Bessere Arbeitsbedingungen, eine Entlastung in Form von mehr Personal und eine Tarif-Angleichung für Beschäftigte der Vivantes-Tochterunternehmen. Positiv ist, dass wir aktuell in Verhandlungen sind, allerdings verlaufen sie recht schleppend. Aus meiner Sicht gab es bislang wenig Entgegenkommen, aber wir arbeiten jetzt ganz gezielt daran, die bestmögliche Lösung für alle zu erreichen – Pflegende, Therapeuten und Auszubildende. Alle Gewerke sind wichtig und brauchen gute Arbeitsbedingungen, um das zu leisten, was wir letztlich am liebsten machen: gute Pflege.
Die Probleme in der Pflege gibt es nicht erst seit der Corona-Pandemie. Gleichzeitig fällt es vielen Beschäftigten schwer, sich in Gewerkschaften zu organisieren und sich für bessere Arbeitsbedingungen stark zu machen. Was denken Sie: Woran liegt das?
Es gibt viele Fragen, etwa zu der Finanzierung in der Streikzeit oder ob mögliche arbeitsrechtliche Folgen drohen. Aber man muss ganz klar sagen: Streiken ist ein Grundrecht. Wichtig ist mir auch zu betonen, dass wir das für alle machen – auch für die Kolleginnen und Kollegen, die nicht mit uns auf der Straße stehen.
Manch Außenstehender fragt sich: Dürfen Pflegende überhaupt streiken? Was ist mit den Patientinnen und Patienten?
Der Normalzustand gefährdet die Patientensicherheit. Wir haben unsererseits eine Notdienstvereinbarung aufgestellt und Kolleginnen und Kollegen teilweise auch aus dem Streik für den Stationsdienst eingeteilt, um eine Versorgung zu gewährleisten. Wir streiken nur, weil wir müssen. Da uns sonst leider wenig Gehör geschenkt wird. Dazu ist zu sagen, dass wir im Vorfeld 100 Tage Forderungen aufgestellt hatten und Gespräche angeboten haben. Der Streik war also keine Überraschung, sondern am Ende der Ausdruck davon, dass es wichtig ist, endlich die Arbeitsbedingungen zu verbessern. Wir benötigen kein weiteres Klatschen mehr. Wir benötigen konkrete Abhilfe.

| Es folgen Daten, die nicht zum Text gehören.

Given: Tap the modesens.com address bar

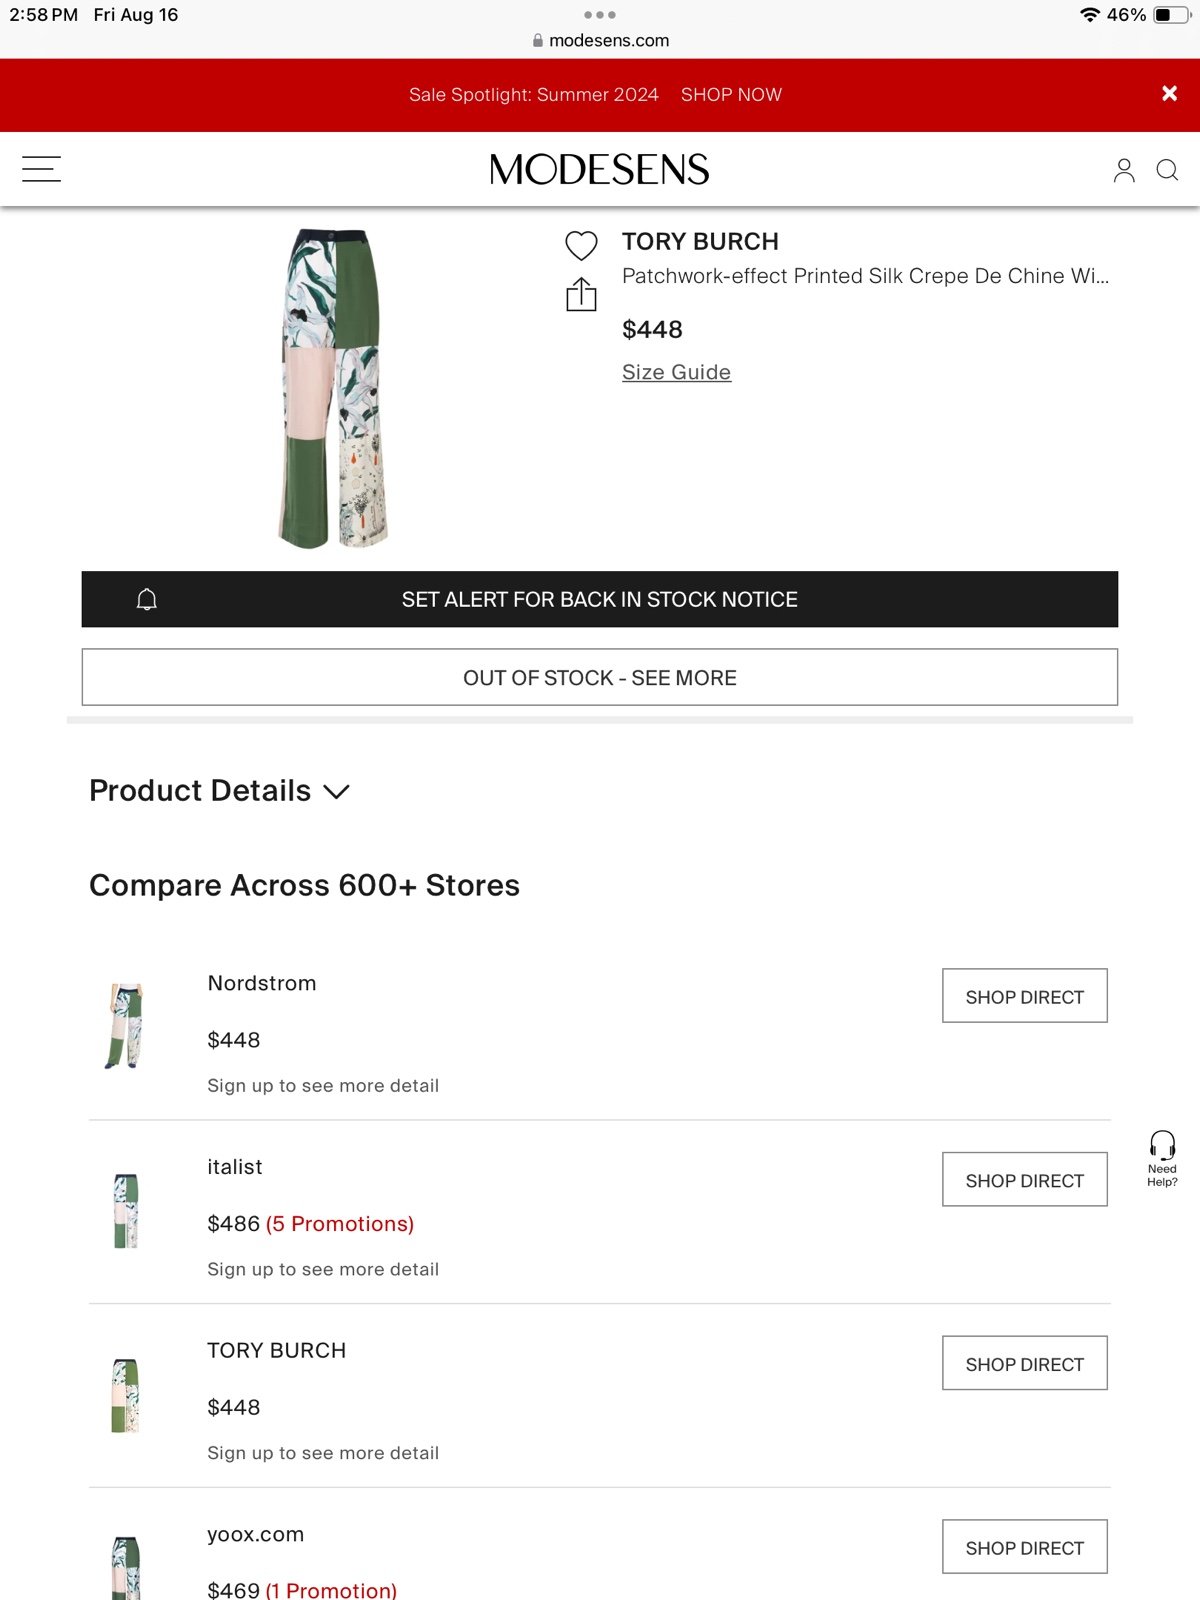Looking at the screenshot, I should pos(600,41).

Am 9. Oktober ist eine Demonstration geplant, los geht es um 12 Uhr am Hermannplatz in Berlin. Was erhoffen Sie sich?
Wir freuen uns über Austausch und Unterstützung der Bevölkerung. Es wäre super, wenn so viele wie möglich kommen. Jeder kommt doch im Laufe des Lebens irgendwann an den Punkt, an dem er Hilfe und Pflege benötigt, früher oder später. Jetzt brauchen wir Hilfe.